L’État peut donc jouer un rôle important, que ce soit en fixant des conditions-cadres adéquates pour les particuliers ou en édictant des directives appropriées pour les marchés publics. Kathrin Fuchs relève que «si le secteur public se fournissait exclusivement auprès d’entreprises actives dans l’économie circulaire, il leur donnerait la sécurité nécessaire pour effectuer les investissements requis». Elle se réjouit que le canton de Zurich, par exemple, prenne les devants. Une votation y a récemment ancré la transition vers l’économie circulaire dans la Constitution cantonale. Le canton va devoir élaborer des solutions en collaboration avec l’économie et la population. «Il peut ainsi devenir un laboratoire pour toutes les expériences plus qu’indispensables dans le domaine de l’économie circulaire.» 

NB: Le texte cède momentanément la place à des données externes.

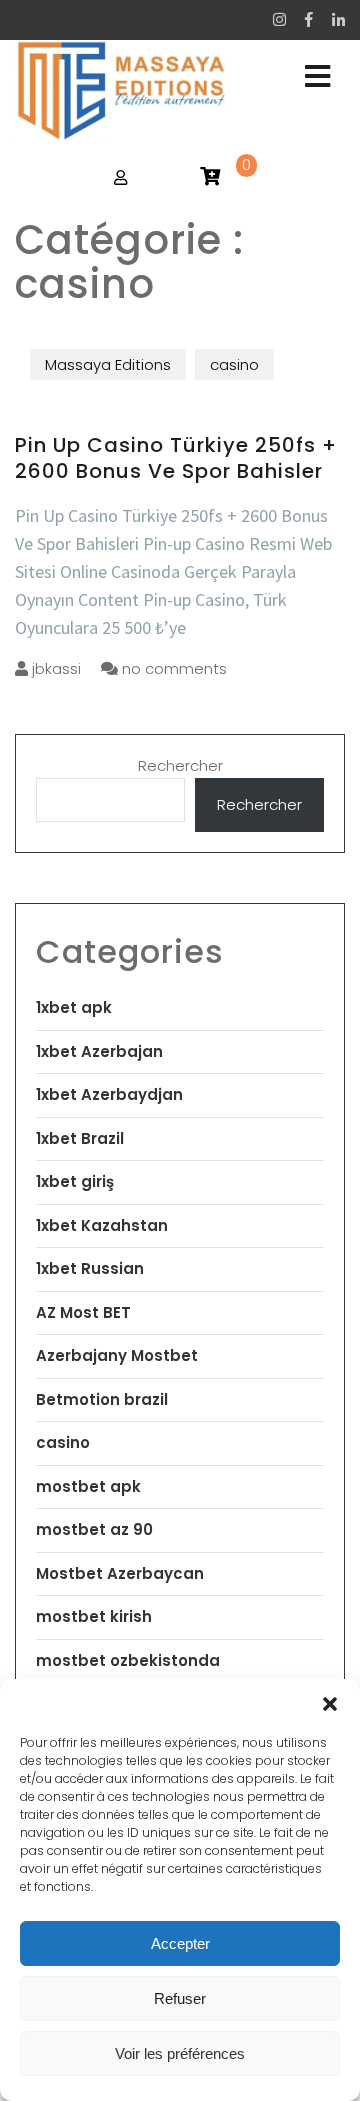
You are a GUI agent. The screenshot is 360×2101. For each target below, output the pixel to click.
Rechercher (180, 765)
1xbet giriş (75, 1181)
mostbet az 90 (94, 1529)
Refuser (180, 1998)
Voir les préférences (180, 2053)
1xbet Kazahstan (102, 1225)
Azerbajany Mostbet (117, 1355)
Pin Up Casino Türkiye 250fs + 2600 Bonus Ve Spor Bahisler (176, 458)
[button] (330, 1704)
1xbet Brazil (80, 1138)
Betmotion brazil (102, 1399)
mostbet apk (88, 1486)
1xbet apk (74, 1007)
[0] (210, 177)
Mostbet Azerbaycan (120, 1573)
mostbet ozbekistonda (128, 1660)
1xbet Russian (90, 1268)
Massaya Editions (108, 364)
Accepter (180, 1943)
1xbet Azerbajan (99, 1051)
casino (234, 364)
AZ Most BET (83, 1312)
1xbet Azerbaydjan (109, 1094)
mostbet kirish (94, 1616)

Circular Economy Switzerland

Du rapport «Gap» à la feuille de route

Circular Economy Switzerland (CES) existe depuis 2020. Parmi les organisations qui en sont à l’origine, on trouve Impact Hub Switzerland, ecos, Pusch, la fondation YODEL, Circular Hub, Who is Nik, sanu durabilitas et le Swiss Economic Forum. CES se présente comme un mouvement et ambitionne de faire progresser l’économie circulaire en Suisse. Il réunit aujourd’hui 380 actrices et acteurs issu-e-s de l’économie privée, de la société civile, de la politique et de l’administration. Il encourage la collaboration et l’échange de connaissances à travers tous les secteurs et domaines. Projet du mouvement CES, le Circular Gap Report dresse un état des lieux important et sert de base pour élaborer une feuille de route, afin d’introduire l’économie circulaire en Suisse. Toutes les parties prenantes majeures de l’éco­nomie et de la société sont invitées à y participer. L’ambition est de faire de la Suisse un véritable point chaud de l’économie circulaire, tout en ramenant la consommation du pays dans les limites planétaires d’ici 2050.